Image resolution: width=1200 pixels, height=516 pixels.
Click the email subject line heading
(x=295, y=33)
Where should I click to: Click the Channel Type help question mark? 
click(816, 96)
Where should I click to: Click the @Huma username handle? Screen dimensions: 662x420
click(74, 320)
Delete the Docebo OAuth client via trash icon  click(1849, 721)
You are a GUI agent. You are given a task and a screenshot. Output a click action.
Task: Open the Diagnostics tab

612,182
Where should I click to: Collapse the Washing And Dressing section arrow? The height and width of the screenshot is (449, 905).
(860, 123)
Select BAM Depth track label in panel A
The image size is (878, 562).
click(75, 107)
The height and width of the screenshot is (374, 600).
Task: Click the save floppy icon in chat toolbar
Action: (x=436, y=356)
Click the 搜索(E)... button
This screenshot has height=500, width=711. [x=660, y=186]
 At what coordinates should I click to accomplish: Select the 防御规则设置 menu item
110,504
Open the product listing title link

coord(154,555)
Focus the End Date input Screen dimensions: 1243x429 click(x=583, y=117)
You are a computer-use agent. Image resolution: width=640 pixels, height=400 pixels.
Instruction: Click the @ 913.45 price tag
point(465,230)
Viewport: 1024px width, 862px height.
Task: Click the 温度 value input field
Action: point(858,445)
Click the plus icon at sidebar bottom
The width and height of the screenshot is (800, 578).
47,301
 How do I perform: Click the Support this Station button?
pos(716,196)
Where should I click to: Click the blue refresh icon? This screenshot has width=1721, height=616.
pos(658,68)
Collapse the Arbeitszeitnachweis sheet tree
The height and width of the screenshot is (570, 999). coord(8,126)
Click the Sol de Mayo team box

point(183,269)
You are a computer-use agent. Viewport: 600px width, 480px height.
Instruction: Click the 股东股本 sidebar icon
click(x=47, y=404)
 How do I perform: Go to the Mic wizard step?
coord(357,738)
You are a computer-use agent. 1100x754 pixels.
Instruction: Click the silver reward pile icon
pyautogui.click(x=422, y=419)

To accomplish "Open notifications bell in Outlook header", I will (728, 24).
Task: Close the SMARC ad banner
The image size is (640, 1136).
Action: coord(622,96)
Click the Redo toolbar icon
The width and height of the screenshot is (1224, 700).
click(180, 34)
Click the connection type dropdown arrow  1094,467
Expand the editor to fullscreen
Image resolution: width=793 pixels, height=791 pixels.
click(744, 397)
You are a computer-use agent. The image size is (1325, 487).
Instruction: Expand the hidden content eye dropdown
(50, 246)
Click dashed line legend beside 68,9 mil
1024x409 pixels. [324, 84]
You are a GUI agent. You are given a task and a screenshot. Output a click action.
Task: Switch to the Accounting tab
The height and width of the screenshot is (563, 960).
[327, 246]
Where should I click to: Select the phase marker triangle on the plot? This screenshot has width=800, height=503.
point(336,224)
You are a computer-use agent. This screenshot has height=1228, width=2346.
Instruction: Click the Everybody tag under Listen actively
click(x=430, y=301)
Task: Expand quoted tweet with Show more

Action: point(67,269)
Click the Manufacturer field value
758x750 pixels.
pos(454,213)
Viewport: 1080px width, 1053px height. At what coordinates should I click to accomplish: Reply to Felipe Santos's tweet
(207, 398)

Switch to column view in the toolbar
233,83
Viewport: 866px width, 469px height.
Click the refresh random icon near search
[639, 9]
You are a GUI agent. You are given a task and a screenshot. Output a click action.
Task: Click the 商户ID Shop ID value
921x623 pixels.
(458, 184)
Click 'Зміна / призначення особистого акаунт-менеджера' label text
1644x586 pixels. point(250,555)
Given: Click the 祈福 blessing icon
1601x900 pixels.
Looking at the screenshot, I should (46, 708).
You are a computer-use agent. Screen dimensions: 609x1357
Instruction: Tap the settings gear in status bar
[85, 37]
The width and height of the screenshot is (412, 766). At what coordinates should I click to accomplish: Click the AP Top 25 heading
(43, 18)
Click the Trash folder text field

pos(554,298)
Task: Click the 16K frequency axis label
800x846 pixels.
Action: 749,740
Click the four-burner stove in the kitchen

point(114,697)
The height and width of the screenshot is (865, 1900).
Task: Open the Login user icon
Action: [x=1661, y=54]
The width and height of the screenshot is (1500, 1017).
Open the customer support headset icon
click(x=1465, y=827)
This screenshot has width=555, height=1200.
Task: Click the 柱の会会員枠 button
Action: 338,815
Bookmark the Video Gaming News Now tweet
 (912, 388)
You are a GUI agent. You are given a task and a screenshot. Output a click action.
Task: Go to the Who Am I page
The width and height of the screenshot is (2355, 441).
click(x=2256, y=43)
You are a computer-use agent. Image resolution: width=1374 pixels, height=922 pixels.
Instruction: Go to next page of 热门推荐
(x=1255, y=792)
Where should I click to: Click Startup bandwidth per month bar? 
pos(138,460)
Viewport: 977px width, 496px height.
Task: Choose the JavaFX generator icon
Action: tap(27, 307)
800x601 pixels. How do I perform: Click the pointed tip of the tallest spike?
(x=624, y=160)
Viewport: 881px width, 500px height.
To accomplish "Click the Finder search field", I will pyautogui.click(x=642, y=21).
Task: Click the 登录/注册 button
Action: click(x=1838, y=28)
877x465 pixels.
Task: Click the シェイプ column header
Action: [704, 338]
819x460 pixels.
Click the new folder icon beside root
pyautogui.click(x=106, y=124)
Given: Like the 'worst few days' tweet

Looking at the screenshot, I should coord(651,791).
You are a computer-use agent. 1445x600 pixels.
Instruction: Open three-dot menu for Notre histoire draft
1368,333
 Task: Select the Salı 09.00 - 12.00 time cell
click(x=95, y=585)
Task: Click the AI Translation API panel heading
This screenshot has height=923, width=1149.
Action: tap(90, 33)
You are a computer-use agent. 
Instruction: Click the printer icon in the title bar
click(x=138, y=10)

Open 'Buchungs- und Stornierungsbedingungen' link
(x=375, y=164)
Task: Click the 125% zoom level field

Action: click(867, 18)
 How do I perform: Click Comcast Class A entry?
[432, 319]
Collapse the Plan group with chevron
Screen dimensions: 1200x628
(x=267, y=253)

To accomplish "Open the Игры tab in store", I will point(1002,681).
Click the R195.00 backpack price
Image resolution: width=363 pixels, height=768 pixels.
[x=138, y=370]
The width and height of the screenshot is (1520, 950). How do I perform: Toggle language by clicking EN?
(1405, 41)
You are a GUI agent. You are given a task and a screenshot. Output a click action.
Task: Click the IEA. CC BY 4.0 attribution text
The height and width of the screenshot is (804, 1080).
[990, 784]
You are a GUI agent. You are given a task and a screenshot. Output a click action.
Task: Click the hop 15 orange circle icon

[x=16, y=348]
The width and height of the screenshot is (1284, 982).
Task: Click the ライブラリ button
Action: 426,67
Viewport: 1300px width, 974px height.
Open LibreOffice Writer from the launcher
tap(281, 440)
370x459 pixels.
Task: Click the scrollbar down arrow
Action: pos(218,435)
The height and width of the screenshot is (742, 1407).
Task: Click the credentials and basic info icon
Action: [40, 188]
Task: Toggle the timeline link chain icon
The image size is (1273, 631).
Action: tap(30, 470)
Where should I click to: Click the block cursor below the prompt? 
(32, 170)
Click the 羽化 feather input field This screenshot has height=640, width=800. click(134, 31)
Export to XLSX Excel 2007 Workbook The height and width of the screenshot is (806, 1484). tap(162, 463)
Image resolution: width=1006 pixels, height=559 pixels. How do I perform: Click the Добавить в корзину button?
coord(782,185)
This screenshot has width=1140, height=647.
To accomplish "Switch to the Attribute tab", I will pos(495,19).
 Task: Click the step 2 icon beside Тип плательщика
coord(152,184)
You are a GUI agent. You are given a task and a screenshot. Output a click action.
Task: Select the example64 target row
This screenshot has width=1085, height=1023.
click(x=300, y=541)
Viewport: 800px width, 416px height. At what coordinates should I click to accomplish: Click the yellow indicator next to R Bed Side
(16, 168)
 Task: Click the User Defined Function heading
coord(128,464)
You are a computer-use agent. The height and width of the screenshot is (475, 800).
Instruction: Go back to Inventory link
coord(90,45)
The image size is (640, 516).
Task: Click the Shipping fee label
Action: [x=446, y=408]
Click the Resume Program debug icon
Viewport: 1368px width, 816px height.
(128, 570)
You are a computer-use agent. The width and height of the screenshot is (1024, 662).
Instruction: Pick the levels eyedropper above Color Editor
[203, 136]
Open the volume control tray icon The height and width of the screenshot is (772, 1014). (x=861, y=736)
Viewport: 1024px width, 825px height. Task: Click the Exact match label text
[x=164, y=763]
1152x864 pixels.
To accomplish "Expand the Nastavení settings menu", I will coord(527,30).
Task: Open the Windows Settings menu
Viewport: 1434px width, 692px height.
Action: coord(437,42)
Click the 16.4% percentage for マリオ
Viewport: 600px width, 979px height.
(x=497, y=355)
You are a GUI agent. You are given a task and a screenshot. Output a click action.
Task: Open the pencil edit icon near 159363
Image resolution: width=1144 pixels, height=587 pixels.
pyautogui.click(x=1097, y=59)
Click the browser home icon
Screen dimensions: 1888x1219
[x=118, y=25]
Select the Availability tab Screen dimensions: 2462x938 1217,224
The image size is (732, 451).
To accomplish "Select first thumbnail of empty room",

## Problem requirements
Output the material above exactly, but only from the line that carries "You are a computer-use agent. The height" through the line that carries "The image size is (732, 451).".

## Response below
You are a computer-use agent. The height and width of the screenshot is (475, 800).
Instruction: Go back to Inventory link
coord(90,45)
The image size is (640, 516).
Task: Click the Shipping fee label
Action: [x=446, y=408]
Click the Resume Program debug icon
Viewport: 1368px width, 816px height.
(128, 570)
You are a computer-use agent. The width and height of the screenshot is (1024, 662).
Instruction: Pick the levels eyedropper above Color Editor
[203, 136]
Open the volume control tray icon The height and width of the screenshot is (772, 1014). (x=861, y=736)
Viewport: 1024px width, 825px height. Task: Click the Exact match label text
[x=164, y=763]
1152x864 pixels.
To accomplish "Expand the Nastavení settings menu", I will coord(527,30).
Task: Open the Windows Settings menu
Viewport: 1434px width, 692px height.
Action: coord(437,42)
Click the 16.4% percentage for マリオ
Viewport: 600px width, 979px height.
(x=497, y=355)
You are a GUI agent. You are given a task and a screenshot. Output a click action.
Task: Open the pencil edit icon near 159363
Image resolution: width=1144 pixels, height=587 pixels.
pyautogui.click(x=1097, y=59)
Click the browser home icon
Screen dimensions: 1888x1219
[x=118, y=25]
Select the Availability tab Screen dimensions: 2462x938 1217,224
The image size is (732, 451).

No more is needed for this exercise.